#### [Exercise brief]
Taking the entries below, transcribe only the lines starting with the one with "Task: Tap the App title text" and going on through the one with "You are a computer-use agent. Viewport: 305px", exactly as written, without the pictures.

#### [Data for review]
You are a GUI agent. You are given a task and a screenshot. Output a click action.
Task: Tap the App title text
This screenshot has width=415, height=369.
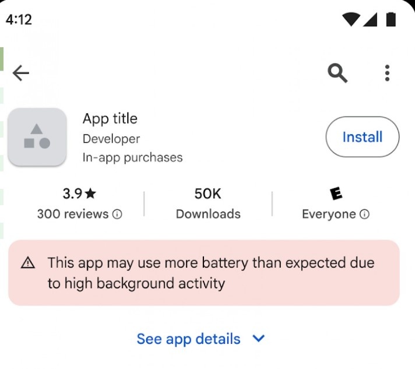pos(110,118)
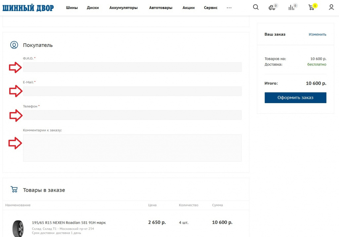Go to the Аккумуляторы menu section

(123, 8)
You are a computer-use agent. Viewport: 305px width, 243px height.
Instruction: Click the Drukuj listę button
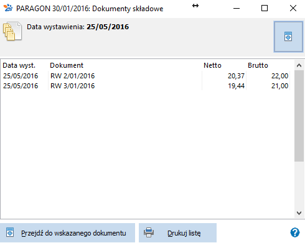click(x=177, y=233)
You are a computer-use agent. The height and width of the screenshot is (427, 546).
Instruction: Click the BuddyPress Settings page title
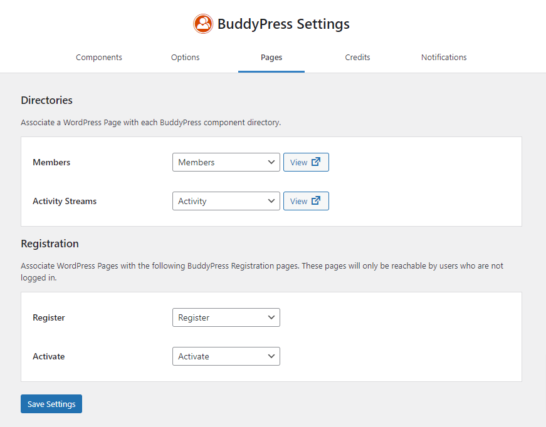(x=283, y=24)
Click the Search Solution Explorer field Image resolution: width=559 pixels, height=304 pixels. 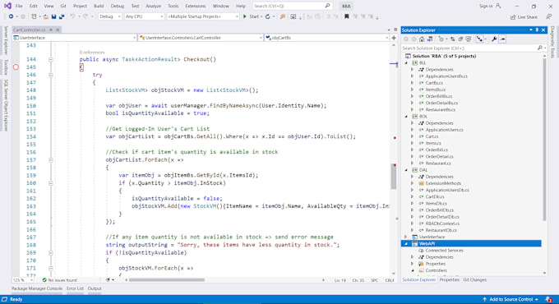coord(469,48)
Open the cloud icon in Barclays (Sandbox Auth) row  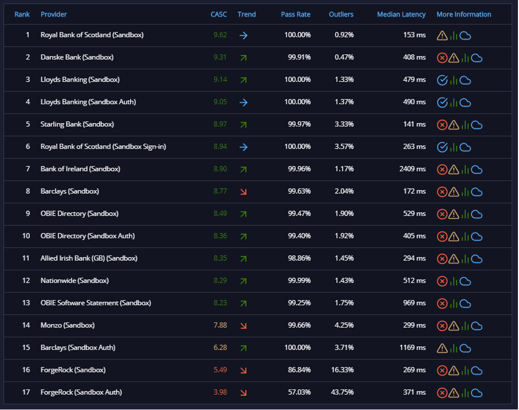465,348
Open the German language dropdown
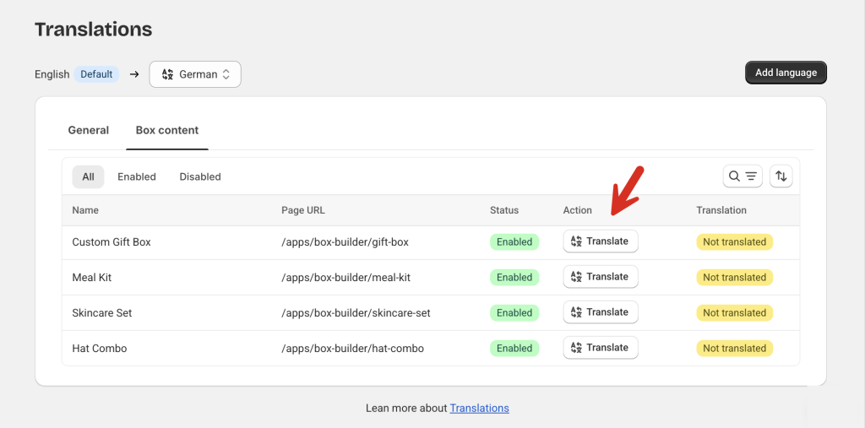 click(195, 74)
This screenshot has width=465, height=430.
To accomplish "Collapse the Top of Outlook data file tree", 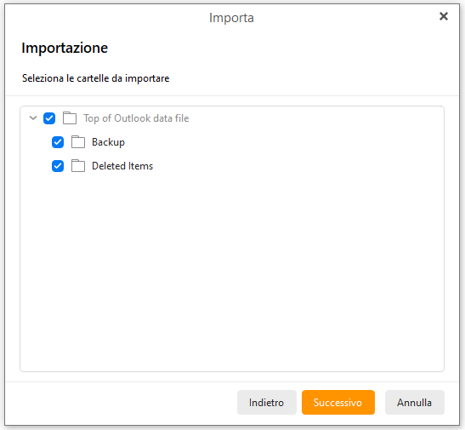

#### [Response area]
Task: Tap the App title text
This screenshot has width=415, height=369.
pos(110,118)
Go to the Аккумуляторы menu section

(123, 8)
You are a computer-use agent. Viewport: 305px width, 243px height.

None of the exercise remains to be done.